Wawrinka will go into the final as a big underdog. He has never beaten Nadal in 12 meetings, and has lost all but one of his 14 matches against countryman Federer.
"I take the confidence from my level in general," he said. "I know that I'm playing my best tennis."
Wawrinka has long been in Federer's shadow as Switzerland's less heralded No. 2, but he's been slowly gaining confidence in his game since narrowly losing a heartbreaking marathon match to Djokovic in Melbourne last year.
In April, he hired a new coach — Magnus Norman, a former Swedish player once ranked as high as No. 2. Since then, he's risen to a career-high No. 8 in the rankings and reached his first Grand Slam semifinal at the U.S. Open.
Now he's taken the next step into the final of a major, where he could meet his good friend and sometime doubles partner, Federer.
Wawrinka said he received a text message from Federer on Wednesday night saying he was really happy there were two Swiss players in the semifinals of a major for the first time.
"I told him, 'For you it's normal, for me it's not normal,'" he joked.
Federer, who has reached his 11th consecutive semifinal at the Australian Open, said he'd love to see an all-Swiss final at Melbourne Park.

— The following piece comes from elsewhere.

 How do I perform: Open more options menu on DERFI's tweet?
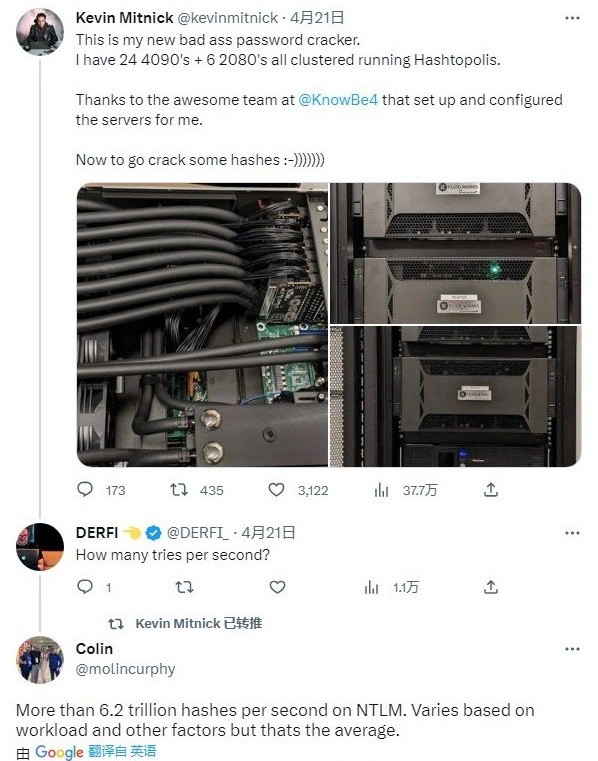click(573, 533)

"Hopefully he can make it. Then he can put the pressure on me," Federer said after his quarterfinal win over Andy Murray on Wednesday.

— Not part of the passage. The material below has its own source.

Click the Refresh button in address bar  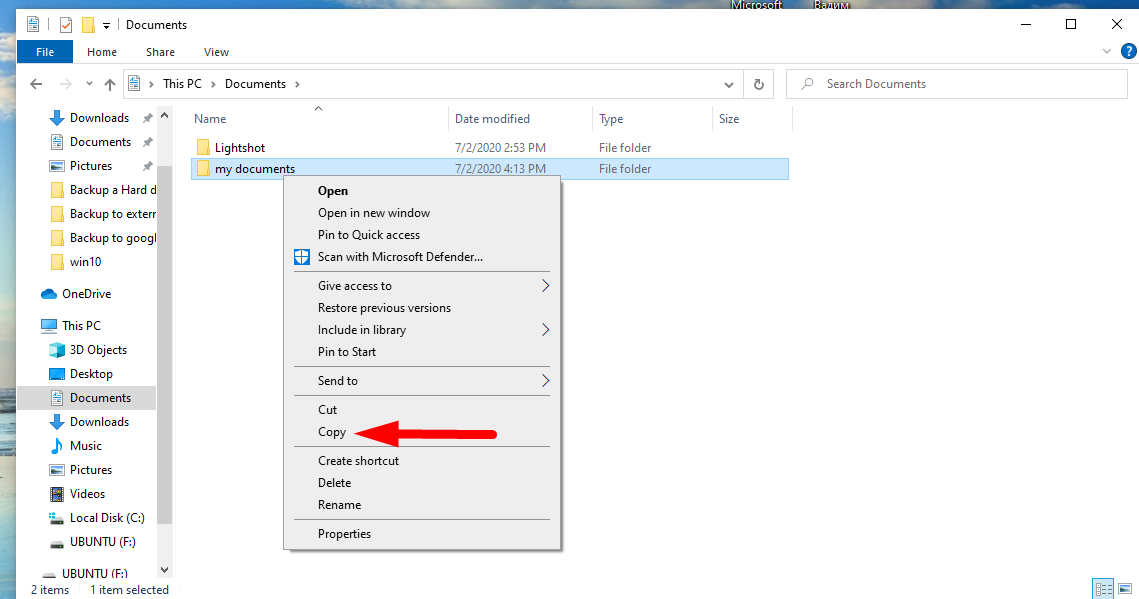tap(759, 85)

Wawrinka jumped out to the early lead against Berdych, getting the only break of the match when the seventh-seeded Czech player, looking tentative at the start, made several misses on his forehand before driving an easy overhead long.
With neither player giving anything on his service games after that, Berdych was the first to crack in the crucial tiebreakers. He double-faulted twice in the third-set tiebreaker, including on set point, and then again in the fourth-set breaker.
Little separated the two players in the match — Wawrinka won total 143 points to Berdych's 142, and each made 49 unforced errors. The Swiss player served a little more consistently, though, facing only one break point in the match.
"It's really hard to find what could be the difference," Berdych said. "I mean, we both play great. We play a good match. Stan was the one that just took it, and that's it."
She'll meet Chinese No. 4-seeded Li Na, who reached her third final in four years at Melbourne Park with a 6-2, 6-4 win over 19-year-old Canadian Eugenie Bouchard.
In a women's tournament full of surprising results, Cibulkova's run has been the most dramatic. The diminutive Slovak has won all but one of her matches in straight sets and only needed 70 minutes to win her first Grand Slam semifinal.
"When you look at it this way, it is nice for me. I didn't spend so much time on the court," said Cibulkova, who also took out No. 3-seeded Maria Sharapova in the fourth round.
Li, the 2011 French Open champion, was the only major winner remaining in the semis after Serena Williams, Victoria Azarenka and Sharapova all fell. After saving a match point in the third round against Lucie Safarova, she's the favorite to finally win an Australian title.
"I was really feeling after the match I was getting a second life in this tournament," she said. "In China, we say if you have tough time, you pass that, [and] it means you [will] be so lucky."